Le rôle structurant des Nations Unies : vers un nouveau cadre de gouvernance forestière
L’exploitation forestière en Afrique centrale demeure largement structurée par des cadres hérités de la période coloniale, orientés vers l’exportation du bois brut. Ce modèle extractif, aggravé par des pratiques illégales et certaines incohérences dans les politiques climatiques internationales, compromet la préservation du Bassin du Congo. La transformation locale du bois s’impose dès lors comme un levier central pour une gestion durable et un développement économique équilibré.
Dans cette perspective, il revient aux Nations Unies d’assumer un rôle moteur en inscrivant la réforme de la gouvernance forestière du Bassin du Congo parmi les priorités structurantes de leur agenda climatique, l’inaction face à ces enjeux engageant durablement la responsabilité collective de la communauté internationale. L’Organisation pour la Protection, la Préservation et la Promotion de l’Écosystème des Tourbières du Bassin du Congo - l'OPET-BC entend se positionner comme un interlocuteur de la société civile auprès des Nations Unies, afin de contribuer à ce dialogue multilatéral, de relayer les attentes des acteurs locaux et de promouvoir des cadres de coopération alignés sur les objectifs climatiques, économiques et sociaux de la région. Cette démarche a été portée à la connaissance du Secrétaire général des Nations Unies. Il ne peut l'ignorer.

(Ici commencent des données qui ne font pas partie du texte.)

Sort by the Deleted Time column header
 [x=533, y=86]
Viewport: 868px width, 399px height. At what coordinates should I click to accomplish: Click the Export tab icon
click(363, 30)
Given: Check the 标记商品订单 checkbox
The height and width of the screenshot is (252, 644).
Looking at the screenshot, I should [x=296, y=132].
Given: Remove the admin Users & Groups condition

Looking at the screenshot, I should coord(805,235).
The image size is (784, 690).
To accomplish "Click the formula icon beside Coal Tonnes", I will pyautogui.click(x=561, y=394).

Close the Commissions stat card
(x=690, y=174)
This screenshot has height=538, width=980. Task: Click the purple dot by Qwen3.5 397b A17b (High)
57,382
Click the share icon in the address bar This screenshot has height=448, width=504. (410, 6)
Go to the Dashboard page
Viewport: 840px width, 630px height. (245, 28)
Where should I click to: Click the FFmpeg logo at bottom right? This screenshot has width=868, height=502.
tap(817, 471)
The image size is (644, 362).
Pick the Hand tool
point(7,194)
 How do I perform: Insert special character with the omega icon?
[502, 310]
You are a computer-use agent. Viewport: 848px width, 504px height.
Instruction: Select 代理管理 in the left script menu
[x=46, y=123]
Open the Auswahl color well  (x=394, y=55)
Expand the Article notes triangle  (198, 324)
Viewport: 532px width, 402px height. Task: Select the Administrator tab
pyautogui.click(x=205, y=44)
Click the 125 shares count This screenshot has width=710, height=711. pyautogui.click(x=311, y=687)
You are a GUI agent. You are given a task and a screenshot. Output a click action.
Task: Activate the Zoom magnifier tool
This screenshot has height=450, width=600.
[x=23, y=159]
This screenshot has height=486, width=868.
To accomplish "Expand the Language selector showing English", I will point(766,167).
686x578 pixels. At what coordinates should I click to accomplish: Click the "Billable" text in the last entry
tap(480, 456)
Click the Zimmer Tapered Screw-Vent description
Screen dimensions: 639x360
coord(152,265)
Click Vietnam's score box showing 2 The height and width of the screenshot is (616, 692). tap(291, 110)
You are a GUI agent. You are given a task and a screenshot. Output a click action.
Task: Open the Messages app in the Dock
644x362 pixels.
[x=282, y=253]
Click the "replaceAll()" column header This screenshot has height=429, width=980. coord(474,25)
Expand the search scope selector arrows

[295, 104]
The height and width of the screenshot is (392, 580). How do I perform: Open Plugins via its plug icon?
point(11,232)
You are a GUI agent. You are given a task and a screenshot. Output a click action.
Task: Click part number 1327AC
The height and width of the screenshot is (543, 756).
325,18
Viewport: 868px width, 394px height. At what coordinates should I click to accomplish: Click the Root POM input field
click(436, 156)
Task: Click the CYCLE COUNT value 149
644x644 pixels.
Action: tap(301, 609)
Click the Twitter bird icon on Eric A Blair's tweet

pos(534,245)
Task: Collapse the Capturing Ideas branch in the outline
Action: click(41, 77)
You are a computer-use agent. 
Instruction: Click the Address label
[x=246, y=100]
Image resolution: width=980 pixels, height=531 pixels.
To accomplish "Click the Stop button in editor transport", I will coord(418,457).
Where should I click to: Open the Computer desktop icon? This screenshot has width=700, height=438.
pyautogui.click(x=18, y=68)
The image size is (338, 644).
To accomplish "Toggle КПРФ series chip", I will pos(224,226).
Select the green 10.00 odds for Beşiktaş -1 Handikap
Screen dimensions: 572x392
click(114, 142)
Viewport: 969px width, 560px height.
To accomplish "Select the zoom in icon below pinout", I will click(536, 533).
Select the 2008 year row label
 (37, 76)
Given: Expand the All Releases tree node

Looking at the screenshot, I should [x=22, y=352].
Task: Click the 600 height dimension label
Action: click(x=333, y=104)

Vers une souveraineté forestière : gouvernance et cohérence internationale
L’avenir du secteur repose sur deux leviers majeurs. D’une part, renforcer la gouvernance interne en sanctionnant réellement les pratiques illégales, en modernisant les administrations forestières et en associant davantage les communautés locales à la gestion des terres. D’autre part, contraindre les partenaires internationaux à aligner leurs actions avec leurs engagements climatiques. Cela implique d’exiger une transparence totale des financements, d’exclure les projets soutenant indirectement l’exploitation intensive et d’encourager les investissements dans la transformation locale. Ce double mouvement est indispensable pour sortir du cycle de dépendance et construire une filière bois durable, contrôlée et souveraine.
La filière bois d’Afrique centrale se trouve à un tournant décisif. Héritée d’un siècle de domination étrangère et minée par des pratiques illégales, elle peut néanmoins devenir un moteur stratégique du développement régional. À condition de rompre avec le modèle extractif, de privilégier la transformation locale et de restaurer la cohérence des partenariats internationaux. La préservation du massif forestier du Bassin du Congo, essentielle pour le climat mondial, passe par un changement profond des règles du jeu : un changement qui donne enfin à l’Afrique centrale le contrôle de sa propre ressource. Il appartient désormais à l’ONU d’en faire une priorité structurée de son calendrier climatique, faute de quoi la protection du deuxième poumon de la planète restera un discours sans action.